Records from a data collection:

_____

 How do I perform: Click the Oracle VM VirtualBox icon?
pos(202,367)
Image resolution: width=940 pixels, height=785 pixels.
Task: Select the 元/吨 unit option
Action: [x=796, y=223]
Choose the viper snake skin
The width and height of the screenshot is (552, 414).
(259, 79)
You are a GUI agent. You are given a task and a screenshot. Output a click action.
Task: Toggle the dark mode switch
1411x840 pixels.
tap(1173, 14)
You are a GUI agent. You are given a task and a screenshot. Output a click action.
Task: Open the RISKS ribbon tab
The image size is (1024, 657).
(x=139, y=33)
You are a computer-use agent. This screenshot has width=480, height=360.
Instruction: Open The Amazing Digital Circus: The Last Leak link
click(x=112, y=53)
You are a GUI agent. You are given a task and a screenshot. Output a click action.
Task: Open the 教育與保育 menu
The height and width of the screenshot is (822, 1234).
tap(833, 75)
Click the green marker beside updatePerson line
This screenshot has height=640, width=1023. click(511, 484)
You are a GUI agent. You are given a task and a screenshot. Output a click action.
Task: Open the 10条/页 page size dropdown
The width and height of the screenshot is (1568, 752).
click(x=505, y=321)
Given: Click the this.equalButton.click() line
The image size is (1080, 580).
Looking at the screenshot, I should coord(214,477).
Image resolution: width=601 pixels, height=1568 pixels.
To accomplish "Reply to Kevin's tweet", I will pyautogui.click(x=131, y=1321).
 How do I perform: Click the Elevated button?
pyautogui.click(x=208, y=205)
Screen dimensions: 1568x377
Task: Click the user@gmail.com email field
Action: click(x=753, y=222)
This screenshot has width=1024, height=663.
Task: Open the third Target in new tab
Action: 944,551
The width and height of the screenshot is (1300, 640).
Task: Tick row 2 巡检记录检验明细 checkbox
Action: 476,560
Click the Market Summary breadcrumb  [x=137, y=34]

_____

Problem statement:
Copy the items above word for word, from the line containing "Given: Click the" through the end of the items.

Exercise answer:
Given: Click the this.equalButton.click() line
The image size is (1080, 580).
Looking at the screenshot, I should coord(214,477).
Image resolution: width=601 pixels, height=1568 pixels.
To accomplish "Reply to Kevin's tweet", I will pyautogui.click(x=131, y=1321).
 How do I perform: Click the Elevated button?
pyautogui.click(x=208, y=205)
Screen dimensions: 1568x377
Task: Click the user@gmail.com email field
Action: click(x=753, y=222)
This screenshot has width=1024, height=663.
Task: Open the third Target in new tab
Action: 944,551
The width and height of the screenshot is (1300, 640).
Task: Tick row 2 巡检记录检验明细 checkbox
Action: 476,560
Click the Market Summary breadcrumb  [x=137, y=34]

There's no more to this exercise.